→ The data:
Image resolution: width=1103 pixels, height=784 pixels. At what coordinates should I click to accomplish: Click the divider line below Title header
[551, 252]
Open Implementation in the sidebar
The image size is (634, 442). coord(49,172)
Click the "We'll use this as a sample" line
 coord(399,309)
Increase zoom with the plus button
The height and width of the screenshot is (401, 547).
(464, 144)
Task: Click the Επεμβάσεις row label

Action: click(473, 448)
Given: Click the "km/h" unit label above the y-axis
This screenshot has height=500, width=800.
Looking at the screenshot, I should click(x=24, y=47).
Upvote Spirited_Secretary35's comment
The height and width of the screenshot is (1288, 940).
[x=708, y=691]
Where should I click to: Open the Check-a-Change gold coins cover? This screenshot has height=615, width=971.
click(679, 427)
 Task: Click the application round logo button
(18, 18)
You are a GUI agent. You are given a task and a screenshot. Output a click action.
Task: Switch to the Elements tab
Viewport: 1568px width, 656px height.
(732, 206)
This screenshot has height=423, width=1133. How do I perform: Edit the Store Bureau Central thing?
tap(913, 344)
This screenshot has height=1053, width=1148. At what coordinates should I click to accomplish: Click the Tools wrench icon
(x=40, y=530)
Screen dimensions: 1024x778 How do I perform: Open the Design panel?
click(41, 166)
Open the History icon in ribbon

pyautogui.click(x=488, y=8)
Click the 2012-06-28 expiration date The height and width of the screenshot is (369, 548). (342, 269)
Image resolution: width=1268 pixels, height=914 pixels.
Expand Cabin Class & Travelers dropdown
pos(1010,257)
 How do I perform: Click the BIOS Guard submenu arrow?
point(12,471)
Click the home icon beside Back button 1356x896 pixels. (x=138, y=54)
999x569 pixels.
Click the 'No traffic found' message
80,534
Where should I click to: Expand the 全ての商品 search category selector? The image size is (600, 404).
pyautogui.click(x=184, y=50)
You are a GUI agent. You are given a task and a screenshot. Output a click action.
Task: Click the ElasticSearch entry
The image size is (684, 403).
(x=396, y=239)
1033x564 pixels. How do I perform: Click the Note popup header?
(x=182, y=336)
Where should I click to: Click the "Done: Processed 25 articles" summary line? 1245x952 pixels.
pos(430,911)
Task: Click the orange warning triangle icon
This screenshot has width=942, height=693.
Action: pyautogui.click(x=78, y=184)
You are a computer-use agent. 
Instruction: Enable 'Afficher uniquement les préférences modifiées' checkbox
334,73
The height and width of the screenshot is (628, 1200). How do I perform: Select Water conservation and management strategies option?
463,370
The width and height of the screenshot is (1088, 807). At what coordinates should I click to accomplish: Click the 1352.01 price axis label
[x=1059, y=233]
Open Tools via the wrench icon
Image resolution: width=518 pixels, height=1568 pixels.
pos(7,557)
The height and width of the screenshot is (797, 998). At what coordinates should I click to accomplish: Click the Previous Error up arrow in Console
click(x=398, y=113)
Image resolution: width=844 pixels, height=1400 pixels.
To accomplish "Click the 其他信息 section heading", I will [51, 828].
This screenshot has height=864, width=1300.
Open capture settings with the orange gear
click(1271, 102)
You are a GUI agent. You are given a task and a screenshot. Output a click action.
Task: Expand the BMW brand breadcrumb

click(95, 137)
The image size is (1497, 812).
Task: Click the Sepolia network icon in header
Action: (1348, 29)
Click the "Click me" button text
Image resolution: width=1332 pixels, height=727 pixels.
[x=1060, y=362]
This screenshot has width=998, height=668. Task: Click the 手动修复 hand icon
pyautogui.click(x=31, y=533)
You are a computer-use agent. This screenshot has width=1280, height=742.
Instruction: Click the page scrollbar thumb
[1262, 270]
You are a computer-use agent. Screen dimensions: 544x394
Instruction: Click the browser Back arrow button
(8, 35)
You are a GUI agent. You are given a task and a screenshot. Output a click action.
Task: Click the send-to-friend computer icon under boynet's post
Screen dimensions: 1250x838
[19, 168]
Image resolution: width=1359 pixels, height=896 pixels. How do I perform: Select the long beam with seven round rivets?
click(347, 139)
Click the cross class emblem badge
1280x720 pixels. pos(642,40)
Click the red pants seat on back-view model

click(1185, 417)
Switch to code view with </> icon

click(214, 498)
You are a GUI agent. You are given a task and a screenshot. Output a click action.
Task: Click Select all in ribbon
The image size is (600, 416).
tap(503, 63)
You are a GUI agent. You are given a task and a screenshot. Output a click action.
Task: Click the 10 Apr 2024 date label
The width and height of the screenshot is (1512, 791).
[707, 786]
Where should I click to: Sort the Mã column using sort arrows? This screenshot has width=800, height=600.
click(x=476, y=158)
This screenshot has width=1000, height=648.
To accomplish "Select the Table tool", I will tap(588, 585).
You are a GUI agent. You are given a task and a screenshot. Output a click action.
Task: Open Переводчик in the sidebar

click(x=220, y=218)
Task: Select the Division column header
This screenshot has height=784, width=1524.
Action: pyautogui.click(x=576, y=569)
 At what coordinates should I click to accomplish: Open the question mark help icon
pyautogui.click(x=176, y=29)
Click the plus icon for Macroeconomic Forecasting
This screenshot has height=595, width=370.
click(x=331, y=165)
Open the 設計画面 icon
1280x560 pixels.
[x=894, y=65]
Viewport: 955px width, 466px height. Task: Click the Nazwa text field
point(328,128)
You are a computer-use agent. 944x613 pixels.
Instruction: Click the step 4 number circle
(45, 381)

→ What you should do:
Repeat every entry exactly as written above.

→ Completed exercise:
Image resolution: width=1103 pixels, height=784 pixels. At what coordinates should I click to accomplish: Click the divider line below Title header
[551, 252]
Open Implementation in the sidebar
The image size is (634, 442). coord(49,172)
Click the "We'll use this as a sample" line
 coord(399,309)
Increase zoom with the plus button
The height and width of the screenshot is (401, 547).
(464, 144)
Task: Click the Επεμβάσεις row label

Action: click(473, 448)
Given: Click the "km/h" unit label above the y-axis
This screenshot has height=500, width=800.
Looking at the screenshot, I should click(x=24, y=47).
Upvote Spirited_Secretary35's comment
The height and width of the screenshot is (1288, 940).
[x=708, y=691]
Where should I click to: Open the Check-a-Change gold coins cover? This screenshot has height=615, width=971.
click(679, 427)
 Task: Click the application round logo button
(18, 18)
You are a GUI agent. You are given a task and a screenshot. Output a click action.
Task: Switch to the Elements tab
Viewport: 1568px width, 656px height.
(732, 206)
This screenshot has height=423, width=1133. How do I perform: Edit the Store Bureau Central thing?
tap(913, 344)
This screenshot has height=1053, width=1148. At what coordinates should I click to accomplish: Click the Tools wrench icon
(x=40, y=530)
Screen dimensions: 1024x778 How do I perform: Open the Design panel?
click(41, 166)
Open the History icon in ribbon

pyautogui.click(x=488, y=8)
Click the 2012-06-28 expiration date The height and width of the screenshot is (369, 548). (342, 269)
Image resolution: width=1268 pixels, height=914 pixels.
Expand Cabin Class & Travelers dropdown
pos(1010,257)
 How do I perform: Click the BIOS Guard submenu arrow?
point(12,471)
Click the home icon beside Back button 1356x896 pixels. (x=138, y=54)
999x569 pixels.
Click the 'No traffic found' message
80,534
Where should I click to: Expand the 全ての商品 search category selector? The image size is (600, 404).
pyautogui.click(x=184, y=50)
You are a GUI agent. You are given a task and a screenshot. Output a click action.
Task: Click the ElasticSearch entry
The image size is (684, 403).
(x=396, y=239)
1033x564 pixels. How do I perform: Click the Note popup header?
(x=182, y=336)
Where should I click to: Click the "Done: Processed 25 articles" summary line? 1245x952 pixels.
pos(430,911)
Task: Click the orange warning triangle icon
This screenshot has width=942, height=693.
Action: pyautogui.click(x=78, y=184)
You are a computer-use agent. 
Instruction: Enable 'Afficher uniquement les préférences modifiées' checkbox
334,73
The height and width of the screenshot is (628, 1200). How do I perform: Select Water conservation and management strategies option?
463,370
The width and height of the screenshot is (1088, 807). At what coordinates should I click to accomplish: Click the 1352.01 price axis label
[x=1059, y=233]
Open Tools via the wrench icon
Image resolution: width=518 pixels, height=1568 pixels.
pos(7,557)
The height and width of the screenshot is (797, 998). At what coordinates should I click to accomplish: Click the Previous Error up arrow in Console
click(x=398, y=113)
Image resolution: width=844 pixels, height=1400 pixels.
To accomplish "Click the 其他信息 section heading", I will [51, 828].
This screenshot has height=864, width=1300.
Open capture settings with the orange gear
click(1271, 102)
You are a GUI agent. You are given a task and a screenshot. Output a click action.
Task: Expand the BMW brand breadcrumb

click(95, 137)
The image size is (1497, 812).
Task: Click the Sepolia network icon in header
Action: (1348, 29)
Click the "Click me" button text
Image resolution: width=1332 pixels, height=727 pixels.
[x=1060, y=362]
This screenshot has width=998, height=668. Task: Click the 手动修复 hand icon
pyautogui.click(x=31, y=533)
You are a computer-use agent. This screenshot has width=1280, height=742.
Instruction: Click the page scrollbar thumb
[1262, 270]
You are a computer-use agent. Screen dimensions: 544x394
Instruction: Click the browser Back arrow button
(8, 35)
You are a GUI agent. You are given a task and a screenshot. Output a click action.
Task: Click the send-to-friend computer icon under boynet's post
Screen dimensions: 1250x838
[19, 168]
Image resolution: width=1359 pixels, height=896 pixels. How do I perform: Select the long beam with seven round rivets?
click(347, 139)
Click the cross class emblem badge
1280x720 pixels. pos(642,40)
Click the red pants seat on back-view model

click(1185, 417)
Switch to code view with </> icon

click(214, 498)
You are a GUI agent. You are given a task and a screenshot. Output a click action.
Task: Click Select all in ribbon
The image size is (600, 416).
tap(503, 63)
You are a GUI agent. You are given a task and a screenshot. Output a click action.
Task: Click the 10 Apr 2024 date label
The width and height of the screenshot is (1512, 791).
[707, 786]
Where should I click to: Sort the Mã column using sort arrows? This screenshot has width=800, height=600.
click(x=476, y=158)
This screenshot has width=1000, height=648.
To accomplish "Select the Table tool", I will tap(588, 585).
You are a GUI agent. You are given a task and a screenshot. Output a click action.
Task: Open Переводчик in the sidebar

click(x=220, y=218)
Task: Select the Division column header
This screenshot has height=784, width=1524.
Action: pyautogui.click(x=576, y=569)
 At what coordinates should I click to accomplish: Open the question mark help icon
pyautogui.click(x=176, y=29)
Click the plus icon for Macroeconomic Forecasting
This screenshot has height=595, width=370.
click(x=331, y=165)
Open the 設計画面 icon
1280x560 pixels.
[x=894, y=65]
Viewport: 955px width, 466px height. Task: Click the Nazwa text field
point(328,128)
You are a computer-use agent. 944x613 pixels.
Instruction: Click the step 4 number circle
(45, 381)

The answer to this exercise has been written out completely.